During the third quarter of each year, we assess our goodwill for impairment at the reporting unit level by
applying a fair value test. This fair value test involves a two-step process. The first step is to compare the carrying
value of our net assets to our fair value. If the fair value is determined to be less than the carrying value, a second step
is performed to measure the amount of the impairment, if any.
In connection with the annual impairment test in 2010, significant judgments were required in order to
estimate our fair value. We based our determination of fair value primarily upon our average market capitalization
for the month of August, plus a control premium. Average market capitalization is calculated based upon the
average number of shares of Leap common stock outstanding during such month and the average closing price of
Leap common stock during such month. We considered the month of August to be an appropriate period over which
to measure average market capitalization in 2010 because trading prices during that period reflected market reaction
to our most recently announced financial and operating results, announced early in the month of August.
In conducting the annual impairment test during the third quarter of 2010, we applied a control premium of
30% to our average market capitalization. We believe that consideration of a control premium is customary in
determining fair value, and is contemplated by the applicable accounting guidance. We believe that our
consideration of a control premium was appropriate because we believe that our market capitalization does not
fully capture the fair value of our business as a whole or the additional amount an assumed purchaser would pay to
obtain a controlling interest in our company. We determined the amount of the control premium as part of our third
quarter 2010 impairment testing based upon our relevant transactional experience, a review of recent comparable
telecommunications transactions and an assessment of market, economic and other factors. Depending on the
circumstances, the actual amount of any control premium realized in any transaction involving our company could
be higher or lower than the control premium that we applied.

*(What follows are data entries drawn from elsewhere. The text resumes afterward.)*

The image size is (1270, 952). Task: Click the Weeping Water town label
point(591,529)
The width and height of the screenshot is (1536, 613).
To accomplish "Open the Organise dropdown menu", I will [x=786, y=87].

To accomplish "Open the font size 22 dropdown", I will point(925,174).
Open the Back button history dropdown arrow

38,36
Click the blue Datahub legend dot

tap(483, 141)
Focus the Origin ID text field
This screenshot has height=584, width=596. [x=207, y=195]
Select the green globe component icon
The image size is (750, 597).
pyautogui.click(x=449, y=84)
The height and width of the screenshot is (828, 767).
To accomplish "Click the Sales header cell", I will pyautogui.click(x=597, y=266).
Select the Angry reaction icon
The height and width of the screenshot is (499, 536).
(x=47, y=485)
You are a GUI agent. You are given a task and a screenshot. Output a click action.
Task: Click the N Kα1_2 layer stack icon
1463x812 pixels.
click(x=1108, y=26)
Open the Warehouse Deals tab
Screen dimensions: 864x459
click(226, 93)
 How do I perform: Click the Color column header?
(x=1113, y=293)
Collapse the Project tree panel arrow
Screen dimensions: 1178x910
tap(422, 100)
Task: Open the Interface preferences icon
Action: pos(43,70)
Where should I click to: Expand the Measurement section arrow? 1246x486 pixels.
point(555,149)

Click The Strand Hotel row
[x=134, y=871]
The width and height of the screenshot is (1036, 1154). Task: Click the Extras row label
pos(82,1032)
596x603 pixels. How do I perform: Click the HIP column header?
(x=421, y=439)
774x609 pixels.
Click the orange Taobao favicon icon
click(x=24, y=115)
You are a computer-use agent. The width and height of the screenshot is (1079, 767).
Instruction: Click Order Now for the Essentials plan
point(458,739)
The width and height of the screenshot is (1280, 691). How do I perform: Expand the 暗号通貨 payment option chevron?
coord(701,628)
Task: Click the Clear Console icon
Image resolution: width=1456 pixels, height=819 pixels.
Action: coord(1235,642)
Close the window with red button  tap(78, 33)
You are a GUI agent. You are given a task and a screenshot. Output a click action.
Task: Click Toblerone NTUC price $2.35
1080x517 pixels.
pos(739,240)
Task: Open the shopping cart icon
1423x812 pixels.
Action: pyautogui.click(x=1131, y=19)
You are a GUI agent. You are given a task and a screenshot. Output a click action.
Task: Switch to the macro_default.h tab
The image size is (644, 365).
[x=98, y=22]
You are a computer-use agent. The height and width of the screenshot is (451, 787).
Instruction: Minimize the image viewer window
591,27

The carrying value of our goodwill was $430.1 million as of August 31, 2010. As of August 31, 2010, the
carrying value of our net assets exceeded the fair value of our company, determined based upon our average market
capitalization during the month of August 2010 and applying an assumed control premium of 30%. As a result, we
performed the second step of the assessment to measure the amount of any impairment. Under step two of the
assessment, we performed a hypothetical purchase price allocation as if our company was being acquired in a
business combination and estimated the fair value of our identifiable assets and liabilities. This determination
required us to make significant estimates and assumptions regarding the fair value of both our recorded and
unrecorded assets and liabilities such as customer relationships, wireless licenses and property and equipment. This
step of the assessment indicated that the implied fair value of our goodwill was zero, as the fair value of our
identifiable assets (net of liabilities) as of August 31, 2010 exceeded the fair value of our company. As a result, we
recorded a non-cash impairment charge of $430.1 million in the third quarter of 2010, reducing the carrying amount
of our goodwill to zero.
On October 1, 2010, we and Pocket contributed substantially all of our respective wireless spectrum and
operating assets in the South Texas region to a new joint venture, STX Wireless, which is controlled and managed
by Cricket. The excess purchase price over the fair value of the net assets acquired by STX Wireless
was$31.1 million and was allocated to goodwill on our consolidated balance sheet at December 31, 2010.